REQUIRED TASK
Copy the records below word for word, starting at the line that contains "1920x1080 pixels. How" and ending after the line that contains "will [x=1807, y=855].".

MATERIAL FOR THE TASK

╭──

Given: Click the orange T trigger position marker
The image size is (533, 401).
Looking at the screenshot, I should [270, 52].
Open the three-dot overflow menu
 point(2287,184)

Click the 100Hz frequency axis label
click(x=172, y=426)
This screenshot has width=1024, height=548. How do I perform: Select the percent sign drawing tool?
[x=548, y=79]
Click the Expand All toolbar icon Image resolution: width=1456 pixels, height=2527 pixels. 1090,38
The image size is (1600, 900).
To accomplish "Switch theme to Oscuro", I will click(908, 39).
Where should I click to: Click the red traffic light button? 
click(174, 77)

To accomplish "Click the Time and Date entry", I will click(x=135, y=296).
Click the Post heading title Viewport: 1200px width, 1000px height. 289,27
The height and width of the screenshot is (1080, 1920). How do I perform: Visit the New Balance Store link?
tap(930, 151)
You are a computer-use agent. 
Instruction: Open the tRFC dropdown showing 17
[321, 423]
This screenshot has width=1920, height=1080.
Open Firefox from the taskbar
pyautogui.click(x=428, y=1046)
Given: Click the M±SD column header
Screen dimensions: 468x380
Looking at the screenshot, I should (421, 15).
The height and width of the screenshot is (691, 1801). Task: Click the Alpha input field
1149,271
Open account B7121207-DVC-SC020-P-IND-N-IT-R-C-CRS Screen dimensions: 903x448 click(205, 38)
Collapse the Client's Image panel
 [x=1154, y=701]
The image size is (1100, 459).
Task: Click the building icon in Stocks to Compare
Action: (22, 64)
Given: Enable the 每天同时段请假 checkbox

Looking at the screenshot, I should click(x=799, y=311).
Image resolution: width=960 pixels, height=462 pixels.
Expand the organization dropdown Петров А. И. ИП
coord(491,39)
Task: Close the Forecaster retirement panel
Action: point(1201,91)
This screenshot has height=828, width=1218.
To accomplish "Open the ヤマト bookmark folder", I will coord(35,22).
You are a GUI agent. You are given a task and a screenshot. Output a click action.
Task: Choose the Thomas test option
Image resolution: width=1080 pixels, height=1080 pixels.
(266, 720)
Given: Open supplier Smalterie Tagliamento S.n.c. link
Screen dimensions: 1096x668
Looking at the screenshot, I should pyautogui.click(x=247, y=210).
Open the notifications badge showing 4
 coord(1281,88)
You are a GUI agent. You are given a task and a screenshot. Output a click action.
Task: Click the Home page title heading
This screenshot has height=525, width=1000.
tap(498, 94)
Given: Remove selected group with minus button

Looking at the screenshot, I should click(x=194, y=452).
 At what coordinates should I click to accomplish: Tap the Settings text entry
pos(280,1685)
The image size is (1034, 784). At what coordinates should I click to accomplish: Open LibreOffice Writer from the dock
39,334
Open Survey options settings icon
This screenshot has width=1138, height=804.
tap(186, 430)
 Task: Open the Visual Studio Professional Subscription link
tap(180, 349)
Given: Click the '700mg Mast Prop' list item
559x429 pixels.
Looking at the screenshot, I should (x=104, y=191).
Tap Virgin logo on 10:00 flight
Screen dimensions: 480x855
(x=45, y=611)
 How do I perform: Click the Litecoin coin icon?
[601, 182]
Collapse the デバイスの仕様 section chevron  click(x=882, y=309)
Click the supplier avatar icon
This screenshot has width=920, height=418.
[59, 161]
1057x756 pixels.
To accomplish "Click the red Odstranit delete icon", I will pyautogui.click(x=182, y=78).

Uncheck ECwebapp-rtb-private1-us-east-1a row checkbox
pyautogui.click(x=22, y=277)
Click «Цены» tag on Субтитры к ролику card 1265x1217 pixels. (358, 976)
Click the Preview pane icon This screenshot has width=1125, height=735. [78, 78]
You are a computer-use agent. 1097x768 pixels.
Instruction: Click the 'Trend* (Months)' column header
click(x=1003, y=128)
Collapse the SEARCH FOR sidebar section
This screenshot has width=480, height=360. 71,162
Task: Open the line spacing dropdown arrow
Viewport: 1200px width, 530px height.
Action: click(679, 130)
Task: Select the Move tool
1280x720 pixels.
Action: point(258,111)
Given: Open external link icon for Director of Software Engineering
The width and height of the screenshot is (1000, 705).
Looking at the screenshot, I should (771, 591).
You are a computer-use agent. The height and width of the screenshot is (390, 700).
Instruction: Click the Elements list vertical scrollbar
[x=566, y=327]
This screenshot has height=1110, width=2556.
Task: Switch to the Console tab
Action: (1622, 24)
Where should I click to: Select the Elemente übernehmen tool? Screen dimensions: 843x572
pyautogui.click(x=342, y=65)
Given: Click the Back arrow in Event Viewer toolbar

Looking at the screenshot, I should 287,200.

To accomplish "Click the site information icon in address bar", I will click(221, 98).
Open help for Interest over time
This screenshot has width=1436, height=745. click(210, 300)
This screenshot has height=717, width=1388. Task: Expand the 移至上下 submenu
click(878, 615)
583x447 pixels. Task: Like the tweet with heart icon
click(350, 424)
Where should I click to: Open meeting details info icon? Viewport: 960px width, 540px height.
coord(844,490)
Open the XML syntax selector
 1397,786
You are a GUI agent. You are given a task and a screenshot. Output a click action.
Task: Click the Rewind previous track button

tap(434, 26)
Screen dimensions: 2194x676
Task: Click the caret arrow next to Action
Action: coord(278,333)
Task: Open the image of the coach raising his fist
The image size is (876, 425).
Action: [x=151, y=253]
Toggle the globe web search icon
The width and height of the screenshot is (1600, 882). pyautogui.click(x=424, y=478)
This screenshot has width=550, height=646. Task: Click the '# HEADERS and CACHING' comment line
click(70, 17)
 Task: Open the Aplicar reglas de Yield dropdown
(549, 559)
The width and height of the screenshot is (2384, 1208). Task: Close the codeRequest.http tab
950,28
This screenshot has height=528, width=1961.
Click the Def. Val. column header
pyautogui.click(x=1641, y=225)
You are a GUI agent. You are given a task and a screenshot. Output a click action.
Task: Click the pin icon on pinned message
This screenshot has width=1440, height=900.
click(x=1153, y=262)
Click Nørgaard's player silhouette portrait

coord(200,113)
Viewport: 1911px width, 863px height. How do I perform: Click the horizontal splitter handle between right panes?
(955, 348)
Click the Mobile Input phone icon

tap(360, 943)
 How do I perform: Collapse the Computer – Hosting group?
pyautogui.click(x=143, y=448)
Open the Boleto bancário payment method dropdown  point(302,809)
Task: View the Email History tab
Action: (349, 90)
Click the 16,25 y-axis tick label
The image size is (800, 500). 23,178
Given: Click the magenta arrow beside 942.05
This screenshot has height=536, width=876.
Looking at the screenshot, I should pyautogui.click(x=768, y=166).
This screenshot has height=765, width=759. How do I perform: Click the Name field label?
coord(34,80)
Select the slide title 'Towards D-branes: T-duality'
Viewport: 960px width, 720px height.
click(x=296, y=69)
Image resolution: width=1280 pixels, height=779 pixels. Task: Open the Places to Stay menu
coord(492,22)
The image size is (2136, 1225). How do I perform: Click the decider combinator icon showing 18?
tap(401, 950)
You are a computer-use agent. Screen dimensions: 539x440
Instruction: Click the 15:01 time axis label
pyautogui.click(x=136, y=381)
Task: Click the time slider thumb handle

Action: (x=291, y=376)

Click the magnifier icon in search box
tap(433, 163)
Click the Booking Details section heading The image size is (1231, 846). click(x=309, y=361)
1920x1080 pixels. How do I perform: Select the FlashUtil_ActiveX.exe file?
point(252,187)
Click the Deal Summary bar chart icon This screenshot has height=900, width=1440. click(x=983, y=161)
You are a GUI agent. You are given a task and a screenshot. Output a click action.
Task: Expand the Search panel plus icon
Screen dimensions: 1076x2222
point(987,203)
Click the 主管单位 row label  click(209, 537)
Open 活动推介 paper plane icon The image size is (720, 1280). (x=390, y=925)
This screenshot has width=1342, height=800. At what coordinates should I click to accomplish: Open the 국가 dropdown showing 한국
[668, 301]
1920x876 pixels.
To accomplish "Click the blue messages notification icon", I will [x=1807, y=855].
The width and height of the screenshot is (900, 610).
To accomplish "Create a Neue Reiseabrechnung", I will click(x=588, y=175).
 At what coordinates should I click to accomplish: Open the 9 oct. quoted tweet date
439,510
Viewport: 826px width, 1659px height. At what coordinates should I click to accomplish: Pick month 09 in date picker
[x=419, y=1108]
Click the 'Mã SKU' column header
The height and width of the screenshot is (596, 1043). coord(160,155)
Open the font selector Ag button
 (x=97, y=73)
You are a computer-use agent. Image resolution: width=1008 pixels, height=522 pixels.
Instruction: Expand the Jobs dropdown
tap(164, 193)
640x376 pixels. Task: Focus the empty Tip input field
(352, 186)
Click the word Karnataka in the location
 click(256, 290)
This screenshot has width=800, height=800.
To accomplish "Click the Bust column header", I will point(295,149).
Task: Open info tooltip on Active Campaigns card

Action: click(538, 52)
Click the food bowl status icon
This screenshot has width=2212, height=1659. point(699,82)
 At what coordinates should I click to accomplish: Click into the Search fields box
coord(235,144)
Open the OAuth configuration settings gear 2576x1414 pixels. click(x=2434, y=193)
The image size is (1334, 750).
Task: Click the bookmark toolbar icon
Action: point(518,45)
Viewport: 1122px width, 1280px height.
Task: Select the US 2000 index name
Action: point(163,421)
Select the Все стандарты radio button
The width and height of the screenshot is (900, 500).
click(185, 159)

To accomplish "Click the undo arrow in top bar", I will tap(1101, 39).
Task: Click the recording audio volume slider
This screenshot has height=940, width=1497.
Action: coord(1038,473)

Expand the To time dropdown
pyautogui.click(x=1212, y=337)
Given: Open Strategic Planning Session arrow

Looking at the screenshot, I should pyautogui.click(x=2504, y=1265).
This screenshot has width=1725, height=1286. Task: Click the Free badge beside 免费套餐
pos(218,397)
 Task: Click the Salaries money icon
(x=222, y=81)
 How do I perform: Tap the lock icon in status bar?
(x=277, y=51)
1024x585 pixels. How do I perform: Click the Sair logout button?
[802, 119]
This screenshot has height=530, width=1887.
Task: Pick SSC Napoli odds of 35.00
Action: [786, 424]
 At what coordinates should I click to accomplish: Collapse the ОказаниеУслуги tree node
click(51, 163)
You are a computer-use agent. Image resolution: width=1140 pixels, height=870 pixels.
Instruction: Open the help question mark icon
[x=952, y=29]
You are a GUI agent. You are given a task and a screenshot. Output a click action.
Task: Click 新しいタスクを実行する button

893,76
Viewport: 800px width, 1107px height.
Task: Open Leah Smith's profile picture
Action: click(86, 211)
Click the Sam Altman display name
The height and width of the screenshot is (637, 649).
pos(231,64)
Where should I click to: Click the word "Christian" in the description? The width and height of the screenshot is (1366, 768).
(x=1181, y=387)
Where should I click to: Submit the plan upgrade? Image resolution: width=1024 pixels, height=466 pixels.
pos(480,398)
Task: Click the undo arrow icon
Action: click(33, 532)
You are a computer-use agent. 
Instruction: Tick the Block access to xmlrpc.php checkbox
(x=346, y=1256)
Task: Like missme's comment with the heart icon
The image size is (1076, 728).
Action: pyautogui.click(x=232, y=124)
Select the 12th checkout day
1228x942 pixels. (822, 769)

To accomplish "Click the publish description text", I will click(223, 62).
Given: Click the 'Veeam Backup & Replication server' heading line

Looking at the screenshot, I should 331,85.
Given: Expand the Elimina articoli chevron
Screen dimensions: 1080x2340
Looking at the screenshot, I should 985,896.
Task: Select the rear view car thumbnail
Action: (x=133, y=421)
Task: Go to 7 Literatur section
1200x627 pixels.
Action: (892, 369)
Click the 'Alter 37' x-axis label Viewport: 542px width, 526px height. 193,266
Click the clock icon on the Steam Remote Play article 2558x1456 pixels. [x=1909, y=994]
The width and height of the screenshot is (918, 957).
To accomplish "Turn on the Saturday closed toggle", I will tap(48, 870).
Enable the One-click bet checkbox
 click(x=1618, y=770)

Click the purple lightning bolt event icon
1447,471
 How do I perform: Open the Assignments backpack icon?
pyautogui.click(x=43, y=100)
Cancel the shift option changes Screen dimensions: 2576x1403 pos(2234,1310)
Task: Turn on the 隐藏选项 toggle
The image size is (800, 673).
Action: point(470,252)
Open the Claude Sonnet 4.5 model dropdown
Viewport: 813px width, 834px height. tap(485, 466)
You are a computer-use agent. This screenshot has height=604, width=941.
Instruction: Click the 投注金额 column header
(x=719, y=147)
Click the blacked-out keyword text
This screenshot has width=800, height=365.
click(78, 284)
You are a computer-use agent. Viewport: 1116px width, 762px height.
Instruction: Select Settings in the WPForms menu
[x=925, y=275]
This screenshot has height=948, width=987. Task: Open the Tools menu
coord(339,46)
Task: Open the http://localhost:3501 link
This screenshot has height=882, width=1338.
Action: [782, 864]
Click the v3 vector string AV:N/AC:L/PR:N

╰──

RESULT OF THE EXERCISE
1920x1080 pixels. How do I perform: Select the FlashUtil_ActiveX.exe file?
point(252,187)
Click the Deal Summary bar chart icon This screenshot has height=900, width=1440. click(x=983, y=161)
You are a GUI agent. You are given a task and a screenshot. Output a click action.
Task: Expand the Search panel plus icon
Screen dimensions: 1076x2222
point(987,203)
Click the 主管单位 row label  click(209, 537)
Open 活动推介 paper plane icon The image size is (720, 1280). (x=390, y=925)
This screenshot has width=1342, height=800. At what coordinates should I click to accomplish: Open the 국가 dropdown showing 한국
[668, 301]
1920x876 pixels.
To accomplish "Click the blue messages notification icon", I will [x=1807, y=855].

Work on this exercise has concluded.